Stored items
::::

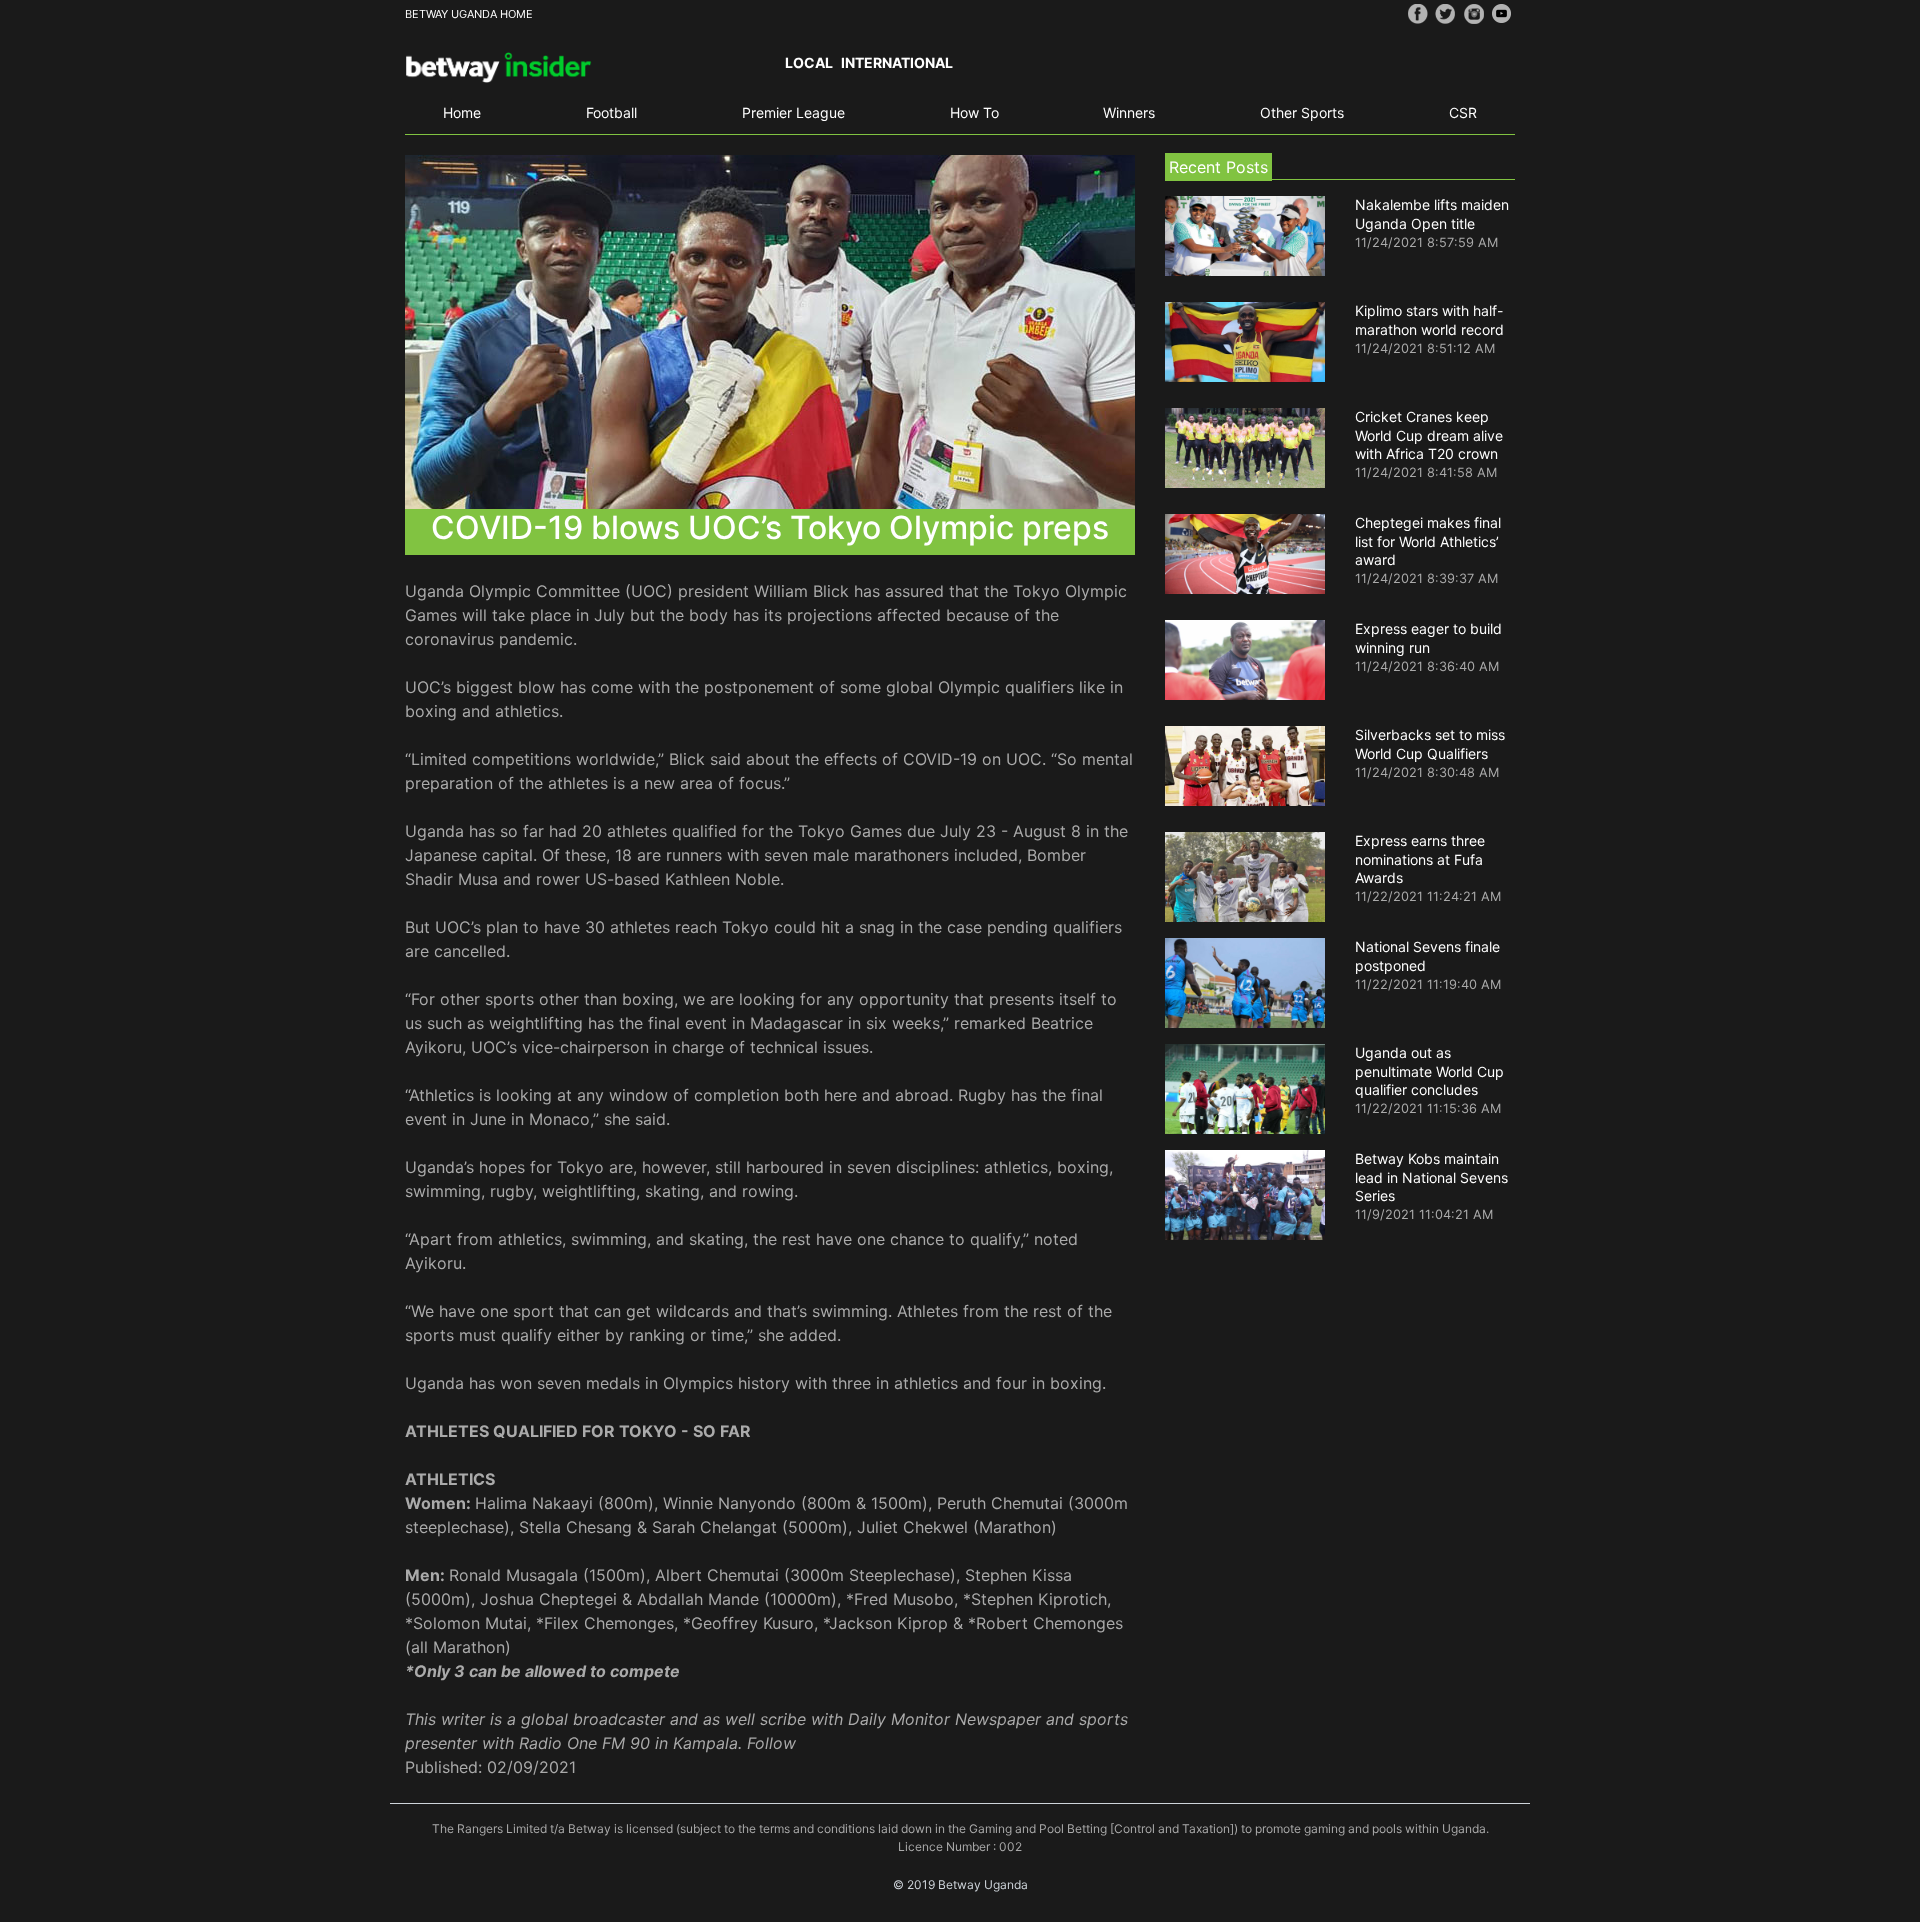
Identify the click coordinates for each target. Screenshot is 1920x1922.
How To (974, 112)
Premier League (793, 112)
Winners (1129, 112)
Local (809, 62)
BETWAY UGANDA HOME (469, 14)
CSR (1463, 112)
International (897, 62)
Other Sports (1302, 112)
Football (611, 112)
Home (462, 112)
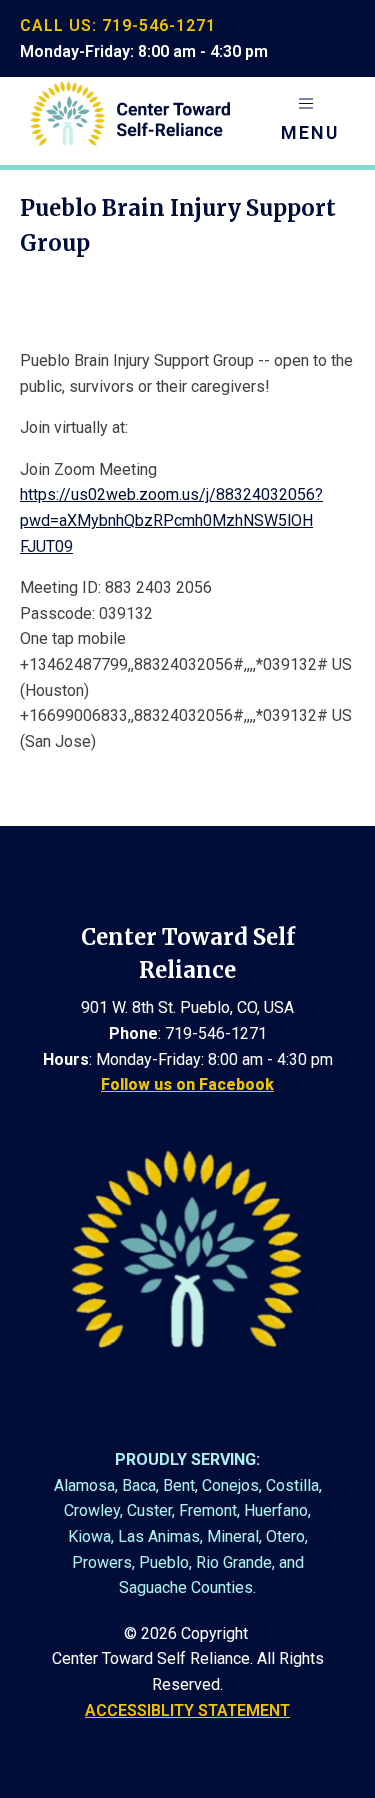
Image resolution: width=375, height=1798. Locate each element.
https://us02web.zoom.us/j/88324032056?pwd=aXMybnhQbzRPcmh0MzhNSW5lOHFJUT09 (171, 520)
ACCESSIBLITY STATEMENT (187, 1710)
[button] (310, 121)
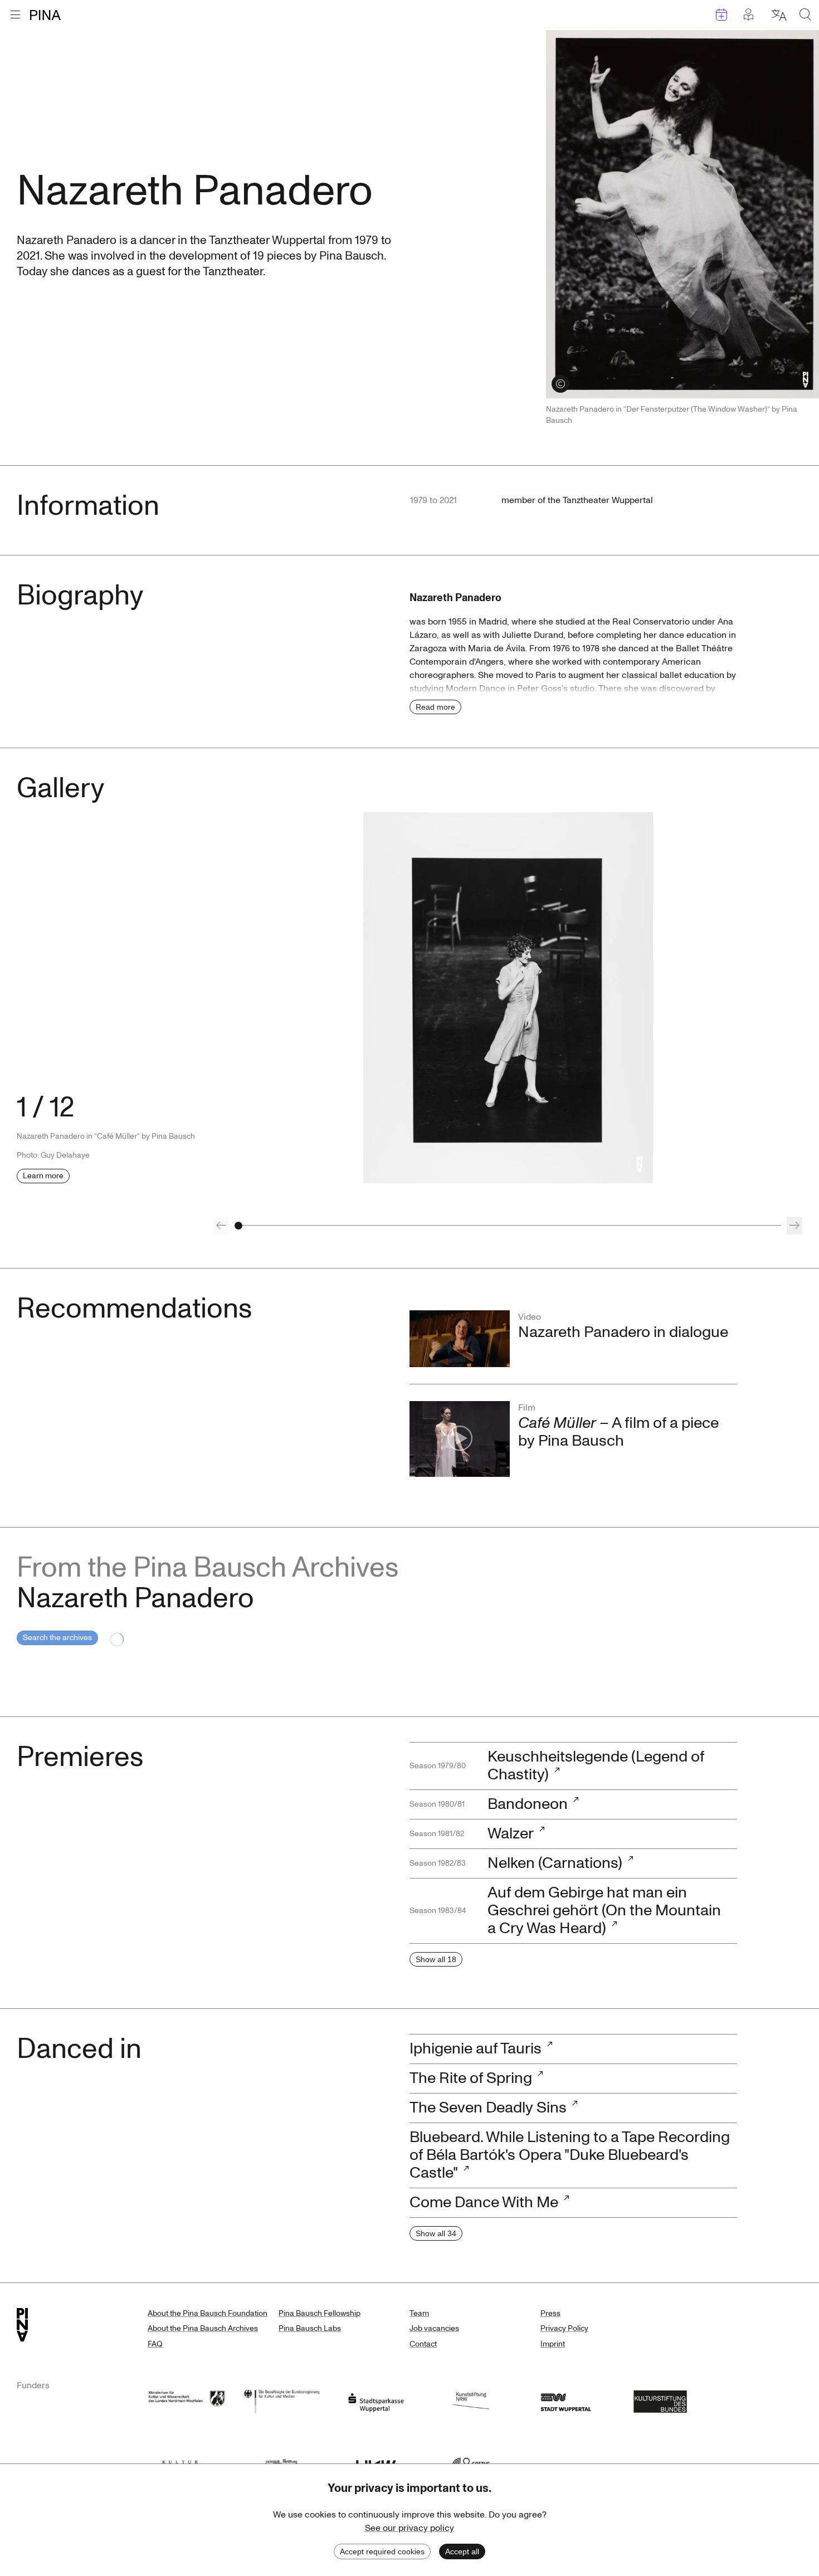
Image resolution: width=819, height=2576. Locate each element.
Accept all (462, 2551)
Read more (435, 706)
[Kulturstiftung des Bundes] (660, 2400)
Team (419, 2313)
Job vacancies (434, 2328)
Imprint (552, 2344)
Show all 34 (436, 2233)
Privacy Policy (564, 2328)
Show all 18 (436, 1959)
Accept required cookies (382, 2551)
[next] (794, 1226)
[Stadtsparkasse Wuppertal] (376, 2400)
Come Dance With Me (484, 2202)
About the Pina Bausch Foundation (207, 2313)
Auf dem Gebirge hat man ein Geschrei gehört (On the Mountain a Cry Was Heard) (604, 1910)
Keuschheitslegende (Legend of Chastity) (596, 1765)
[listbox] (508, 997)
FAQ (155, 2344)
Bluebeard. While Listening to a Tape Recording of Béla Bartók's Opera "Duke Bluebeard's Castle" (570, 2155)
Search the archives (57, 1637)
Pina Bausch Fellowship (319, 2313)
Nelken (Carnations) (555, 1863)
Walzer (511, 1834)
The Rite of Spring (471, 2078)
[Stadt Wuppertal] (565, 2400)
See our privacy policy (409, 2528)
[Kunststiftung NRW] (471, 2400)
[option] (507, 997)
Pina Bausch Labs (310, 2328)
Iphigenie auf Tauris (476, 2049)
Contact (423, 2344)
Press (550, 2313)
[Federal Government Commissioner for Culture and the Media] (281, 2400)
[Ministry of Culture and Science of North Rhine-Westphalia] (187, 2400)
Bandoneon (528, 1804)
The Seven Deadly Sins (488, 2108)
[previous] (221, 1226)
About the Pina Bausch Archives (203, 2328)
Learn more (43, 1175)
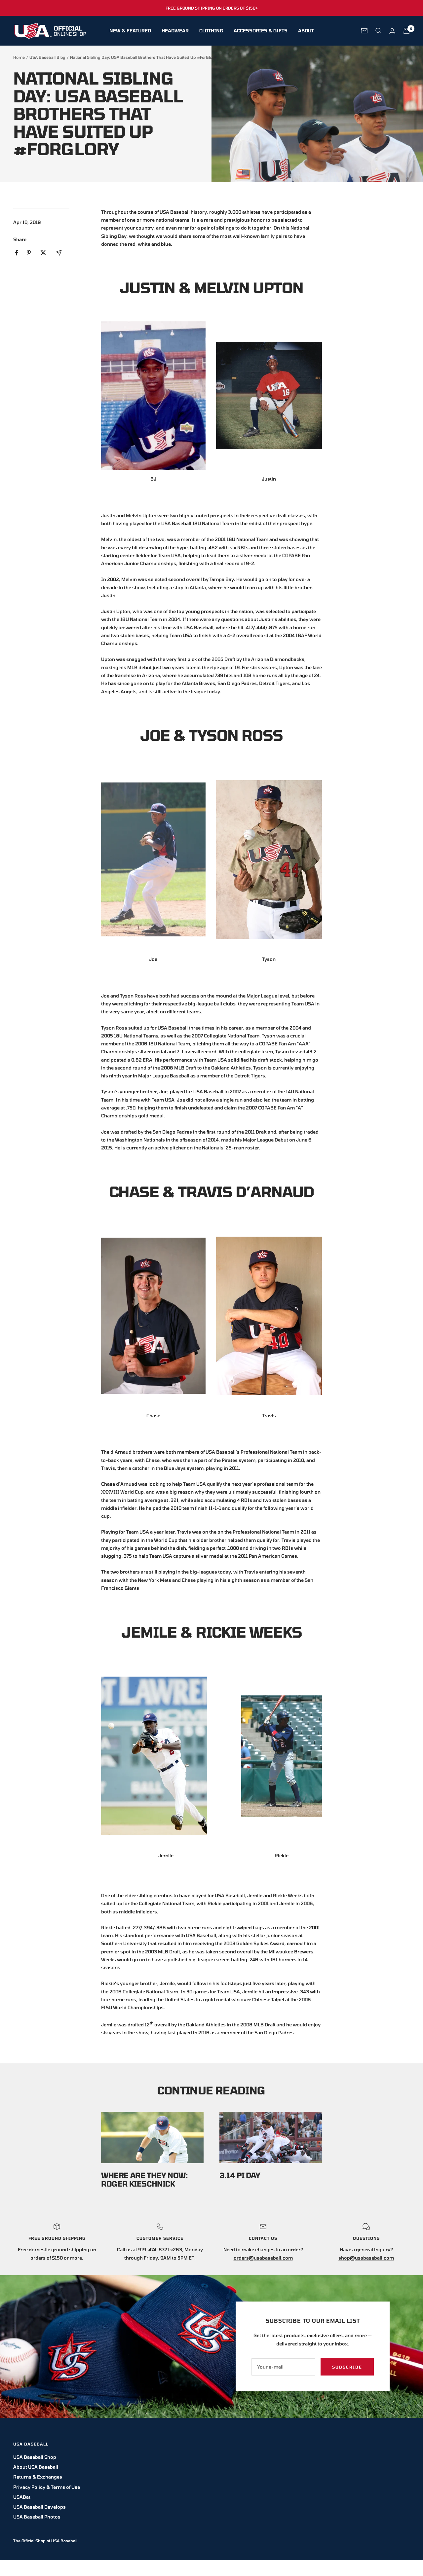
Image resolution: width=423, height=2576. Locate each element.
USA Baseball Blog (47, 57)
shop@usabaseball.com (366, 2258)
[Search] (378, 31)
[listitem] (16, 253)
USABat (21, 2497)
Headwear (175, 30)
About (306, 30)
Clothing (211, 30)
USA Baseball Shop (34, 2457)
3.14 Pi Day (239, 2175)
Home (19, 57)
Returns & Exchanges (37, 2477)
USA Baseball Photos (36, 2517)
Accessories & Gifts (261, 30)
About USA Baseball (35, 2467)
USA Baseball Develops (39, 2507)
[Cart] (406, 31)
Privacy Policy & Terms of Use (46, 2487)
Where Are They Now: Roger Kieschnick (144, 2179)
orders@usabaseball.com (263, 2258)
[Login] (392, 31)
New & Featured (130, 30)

::::

- **DIRECTIONS**
The answer consists of the lines above that include the word "Accept", each copied exactly.

- **SOLUTION TO THE EXERCISE**
Accept all (462, 2551)
Accept required cookies (382, 2551)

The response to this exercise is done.